───── Records supplied

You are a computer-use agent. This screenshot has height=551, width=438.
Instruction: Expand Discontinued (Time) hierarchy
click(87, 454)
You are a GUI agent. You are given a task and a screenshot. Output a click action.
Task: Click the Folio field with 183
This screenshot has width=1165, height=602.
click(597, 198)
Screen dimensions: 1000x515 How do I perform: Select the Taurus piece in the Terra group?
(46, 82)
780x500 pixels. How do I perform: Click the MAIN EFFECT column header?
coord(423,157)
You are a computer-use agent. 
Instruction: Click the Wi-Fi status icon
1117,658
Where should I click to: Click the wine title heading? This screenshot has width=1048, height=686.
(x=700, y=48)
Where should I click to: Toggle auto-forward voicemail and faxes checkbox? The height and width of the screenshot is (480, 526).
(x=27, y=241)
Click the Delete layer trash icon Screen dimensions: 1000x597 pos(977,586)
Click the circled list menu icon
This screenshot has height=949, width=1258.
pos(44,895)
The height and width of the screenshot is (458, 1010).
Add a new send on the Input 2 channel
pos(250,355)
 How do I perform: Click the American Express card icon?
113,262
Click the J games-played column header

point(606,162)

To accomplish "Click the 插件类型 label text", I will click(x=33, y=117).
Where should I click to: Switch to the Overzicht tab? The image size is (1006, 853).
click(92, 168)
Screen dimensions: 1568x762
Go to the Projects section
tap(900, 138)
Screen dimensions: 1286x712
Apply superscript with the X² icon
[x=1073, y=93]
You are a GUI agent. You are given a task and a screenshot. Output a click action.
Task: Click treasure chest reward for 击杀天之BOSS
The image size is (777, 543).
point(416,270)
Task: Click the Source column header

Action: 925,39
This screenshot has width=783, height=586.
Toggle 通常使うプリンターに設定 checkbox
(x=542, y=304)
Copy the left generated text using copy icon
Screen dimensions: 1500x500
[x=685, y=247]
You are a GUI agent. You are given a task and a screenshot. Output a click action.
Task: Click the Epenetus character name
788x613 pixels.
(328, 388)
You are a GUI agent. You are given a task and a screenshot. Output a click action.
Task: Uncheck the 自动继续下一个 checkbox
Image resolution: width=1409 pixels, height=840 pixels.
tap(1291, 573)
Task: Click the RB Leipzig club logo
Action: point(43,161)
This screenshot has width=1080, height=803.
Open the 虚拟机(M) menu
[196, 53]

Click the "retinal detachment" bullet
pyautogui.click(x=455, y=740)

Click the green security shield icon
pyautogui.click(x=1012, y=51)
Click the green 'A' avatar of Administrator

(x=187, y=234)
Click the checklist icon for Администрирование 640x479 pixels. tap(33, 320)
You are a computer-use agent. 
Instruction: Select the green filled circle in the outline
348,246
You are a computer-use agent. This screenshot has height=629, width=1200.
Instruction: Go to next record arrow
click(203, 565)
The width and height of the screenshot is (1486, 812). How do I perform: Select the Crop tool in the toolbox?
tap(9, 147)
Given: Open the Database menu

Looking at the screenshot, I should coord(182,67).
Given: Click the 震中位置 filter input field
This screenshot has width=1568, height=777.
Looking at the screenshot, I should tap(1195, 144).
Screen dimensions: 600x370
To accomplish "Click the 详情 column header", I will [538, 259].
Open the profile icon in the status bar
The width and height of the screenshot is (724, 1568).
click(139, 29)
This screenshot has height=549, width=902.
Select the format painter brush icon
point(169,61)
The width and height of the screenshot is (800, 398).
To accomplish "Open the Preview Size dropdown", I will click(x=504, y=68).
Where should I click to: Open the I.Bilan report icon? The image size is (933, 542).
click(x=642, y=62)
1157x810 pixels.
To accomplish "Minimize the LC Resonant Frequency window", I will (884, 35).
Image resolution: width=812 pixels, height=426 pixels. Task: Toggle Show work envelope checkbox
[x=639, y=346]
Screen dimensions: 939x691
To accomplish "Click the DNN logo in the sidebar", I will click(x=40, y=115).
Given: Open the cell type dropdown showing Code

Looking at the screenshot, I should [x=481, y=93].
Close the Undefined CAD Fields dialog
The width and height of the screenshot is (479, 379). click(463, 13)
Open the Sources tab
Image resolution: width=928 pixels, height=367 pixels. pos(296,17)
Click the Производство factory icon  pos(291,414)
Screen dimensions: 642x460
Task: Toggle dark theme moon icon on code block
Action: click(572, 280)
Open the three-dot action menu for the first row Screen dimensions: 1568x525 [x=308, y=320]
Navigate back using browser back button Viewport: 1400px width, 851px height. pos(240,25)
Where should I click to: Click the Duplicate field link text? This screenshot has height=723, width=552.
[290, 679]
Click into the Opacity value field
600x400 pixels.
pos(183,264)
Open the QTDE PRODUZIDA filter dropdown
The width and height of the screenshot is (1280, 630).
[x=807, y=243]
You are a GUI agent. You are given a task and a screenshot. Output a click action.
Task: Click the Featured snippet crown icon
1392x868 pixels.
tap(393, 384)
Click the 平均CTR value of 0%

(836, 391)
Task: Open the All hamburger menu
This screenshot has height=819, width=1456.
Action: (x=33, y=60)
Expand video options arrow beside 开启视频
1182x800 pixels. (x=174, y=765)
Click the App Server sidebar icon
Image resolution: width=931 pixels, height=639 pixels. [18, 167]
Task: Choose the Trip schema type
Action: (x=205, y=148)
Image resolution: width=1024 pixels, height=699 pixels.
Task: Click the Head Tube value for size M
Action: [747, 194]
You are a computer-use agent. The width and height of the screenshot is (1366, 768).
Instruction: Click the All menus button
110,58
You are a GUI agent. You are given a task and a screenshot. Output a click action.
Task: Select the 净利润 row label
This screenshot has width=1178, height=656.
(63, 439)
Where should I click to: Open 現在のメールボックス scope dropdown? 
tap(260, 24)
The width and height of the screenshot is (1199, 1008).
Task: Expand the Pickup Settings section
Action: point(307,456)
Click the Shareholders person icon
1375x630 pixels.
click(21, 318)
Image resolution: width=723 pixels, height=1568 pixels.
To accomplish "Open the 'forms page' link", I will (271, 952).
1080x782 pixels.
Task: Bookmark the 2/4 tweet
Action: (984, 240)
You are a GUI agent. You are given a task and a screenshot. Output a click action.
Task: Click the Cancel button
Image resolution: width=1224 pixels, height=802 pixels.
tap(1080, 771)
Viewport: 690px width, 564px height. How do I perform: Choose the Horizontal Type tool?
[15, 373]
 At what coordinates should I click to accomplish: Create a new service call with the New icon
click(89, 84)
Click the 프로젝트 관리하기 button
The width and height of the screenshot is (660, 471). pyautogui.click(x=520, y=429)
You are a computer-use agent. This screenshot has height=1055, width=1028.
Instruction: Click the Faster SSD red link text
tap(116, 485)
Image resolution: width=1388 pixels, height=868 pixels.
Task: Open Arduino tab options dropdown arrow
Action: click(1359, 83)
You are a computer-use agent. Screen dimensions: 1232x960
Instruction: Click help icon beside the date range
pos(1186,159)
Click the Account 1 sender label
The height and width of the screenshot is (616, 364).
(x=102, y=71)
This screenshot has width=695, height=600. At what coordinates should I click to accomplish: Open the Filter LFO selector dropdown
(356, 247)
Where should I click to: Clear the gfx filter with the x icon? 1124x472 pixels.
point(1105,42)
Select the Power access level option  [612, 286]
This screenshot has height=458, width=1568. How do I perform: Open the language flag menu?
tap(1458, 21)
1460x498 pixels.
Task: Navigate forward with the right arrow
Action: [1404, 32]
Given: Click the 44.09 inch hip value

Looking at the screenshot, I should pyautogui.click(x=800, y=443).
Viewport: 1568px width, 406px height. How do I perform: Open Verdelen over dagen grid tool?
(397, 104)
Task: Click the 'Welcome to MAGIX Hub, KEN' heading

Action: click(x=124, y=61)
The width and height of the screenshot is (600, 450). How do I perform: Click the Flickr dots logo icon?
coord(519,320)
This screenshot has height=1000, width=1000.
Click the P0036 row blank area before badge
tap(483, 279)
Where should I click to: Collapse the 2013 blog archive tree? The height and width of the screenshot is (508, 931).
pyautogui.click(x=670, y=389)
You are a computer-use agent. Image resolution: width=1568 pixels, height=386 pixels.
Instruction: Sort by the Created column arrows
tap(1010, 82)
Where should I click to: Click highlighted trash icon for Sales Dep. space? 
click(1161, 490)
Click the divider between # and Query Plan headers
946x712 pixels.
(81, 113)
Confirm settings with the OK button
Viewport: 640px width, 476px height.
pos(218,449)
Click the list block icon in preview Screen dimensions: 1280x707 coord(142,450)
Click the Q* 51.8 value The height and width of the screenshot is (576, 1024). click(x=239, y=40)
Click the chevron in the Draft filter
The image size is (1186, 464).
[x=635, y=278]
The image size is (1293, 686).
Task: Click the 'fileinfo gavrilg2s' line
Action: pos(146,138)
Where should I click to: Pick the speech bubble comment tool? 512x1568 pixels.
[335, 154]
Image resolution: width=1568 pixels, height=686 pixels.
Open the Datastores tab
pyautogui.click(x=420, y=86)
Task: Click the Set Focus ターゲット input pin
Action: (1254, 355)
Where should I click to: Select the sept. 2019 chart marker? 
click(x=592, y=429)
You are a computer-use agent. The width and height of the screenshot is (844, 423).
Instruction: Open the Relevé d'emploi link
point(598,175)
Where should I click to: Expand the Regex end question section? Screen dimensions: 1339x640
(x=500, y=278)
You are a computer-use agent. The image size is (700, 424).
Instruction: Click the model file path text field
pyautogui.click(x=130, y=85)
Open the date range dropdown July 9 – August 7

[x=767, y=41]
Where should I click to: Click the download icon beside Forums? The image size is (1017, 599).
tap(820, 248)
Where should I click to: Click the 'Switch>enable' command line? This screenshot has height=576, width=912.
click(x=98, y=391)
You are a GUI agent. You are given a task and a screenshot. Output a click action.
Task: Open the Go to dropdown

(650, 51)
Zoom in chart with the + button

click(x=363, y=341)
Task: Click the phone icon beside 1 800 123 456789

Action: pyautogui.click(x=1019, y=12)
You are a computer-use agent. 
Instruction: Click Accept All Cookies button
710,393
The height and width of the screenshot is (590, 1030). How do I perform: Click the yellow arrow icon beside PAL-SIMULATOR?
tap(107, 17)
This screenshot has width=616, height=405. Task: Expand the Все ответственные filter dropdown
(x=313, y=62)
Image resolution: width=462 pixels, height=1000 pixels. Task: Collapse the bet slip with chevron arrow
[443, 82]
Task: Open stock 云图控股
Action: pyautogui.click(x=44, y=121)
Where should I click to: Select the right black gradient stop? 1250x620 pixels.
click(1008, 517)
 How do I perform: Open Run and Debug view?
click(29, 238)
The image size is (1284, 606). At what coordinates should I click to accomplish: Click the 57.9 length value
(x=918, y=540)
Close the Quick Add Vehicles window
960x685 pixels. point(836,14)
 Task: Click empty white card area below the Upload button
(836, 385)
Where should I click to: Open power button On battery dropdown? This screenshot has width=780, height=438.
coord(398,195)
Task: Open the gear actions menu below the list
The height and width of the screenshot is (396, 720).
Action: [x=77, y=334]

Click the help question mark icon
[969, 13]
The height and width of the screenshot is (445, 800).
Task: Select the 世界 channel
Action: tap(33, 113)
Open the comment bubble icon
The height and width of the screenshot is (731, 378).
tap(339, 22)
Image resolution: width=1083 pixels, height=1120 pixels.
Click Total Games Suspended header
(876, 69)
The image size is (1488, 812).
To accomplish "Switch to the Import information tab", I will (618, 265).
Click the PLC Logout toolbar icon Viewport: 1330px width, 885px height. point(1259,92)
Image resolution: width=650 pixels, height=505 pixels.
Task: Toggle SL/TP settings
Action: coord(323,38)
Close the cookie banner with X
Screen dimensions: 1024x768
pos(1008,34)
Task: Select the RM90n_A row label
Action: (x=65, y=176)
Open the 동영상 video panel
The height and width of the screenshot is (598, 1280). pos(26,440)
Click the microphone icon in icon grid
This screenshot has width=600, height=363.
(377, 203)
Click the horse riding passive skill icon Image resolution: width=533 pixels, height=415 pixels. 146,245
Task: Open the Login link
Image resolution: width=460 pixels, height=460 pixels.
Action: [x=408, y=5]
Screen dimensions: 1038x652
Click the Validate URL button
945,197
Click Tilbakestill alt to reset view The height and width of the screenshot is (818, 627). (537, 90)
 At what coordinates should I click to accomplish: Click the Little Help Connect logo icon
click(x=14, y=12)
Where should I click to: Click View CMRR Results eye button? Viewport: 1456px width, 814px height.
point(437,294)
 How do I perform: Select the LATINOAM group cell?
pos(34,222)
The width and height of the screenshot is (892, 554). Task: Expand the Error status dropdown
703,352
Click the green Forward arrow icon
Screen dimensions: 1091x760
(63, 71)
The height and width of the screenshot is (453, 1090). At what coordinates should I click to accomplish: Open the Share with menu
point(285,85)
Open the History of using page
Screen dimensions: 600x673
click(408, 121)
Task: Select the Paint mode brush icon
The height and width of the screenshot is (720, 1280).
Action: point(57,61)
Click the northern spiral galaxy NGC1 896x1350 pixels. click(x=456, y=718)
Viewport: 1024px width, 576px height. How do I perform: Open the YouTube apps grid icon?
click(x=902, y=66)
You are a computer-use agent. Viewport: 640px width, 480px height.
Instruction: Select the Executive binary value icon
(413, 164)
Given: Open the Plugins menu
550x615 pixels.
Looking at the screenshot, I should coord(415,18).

──────────

= What is needed =
Pull every line containing "computer" out of the data above.

= Expected answer =
You are a computer-use agent. This screenshot has height=551, width=438.
You are a computer-use agent. 
You are a computer-use agent. 
You are a computer-use agent. This screenshot has height=629, width=1200.
You are a computer-use agent. The width and height of the screenshot is (1366, 768).
You are a computer-use agent. This screenshot has height=1055, width=1028.
You are a computer-use agent. Screen dimensions: 1232x960
You are a computer-use agent. Image resolution: width=1568 pixels, height=386 pixels.
You are a computer-use agent. The width and height of the screenshot is (844, 423).
You are a computer-use agent. The image size is (700, 424).
You are a computer-use agent. 
You are a computer-use agent. Viewport: 640px width, 480px height.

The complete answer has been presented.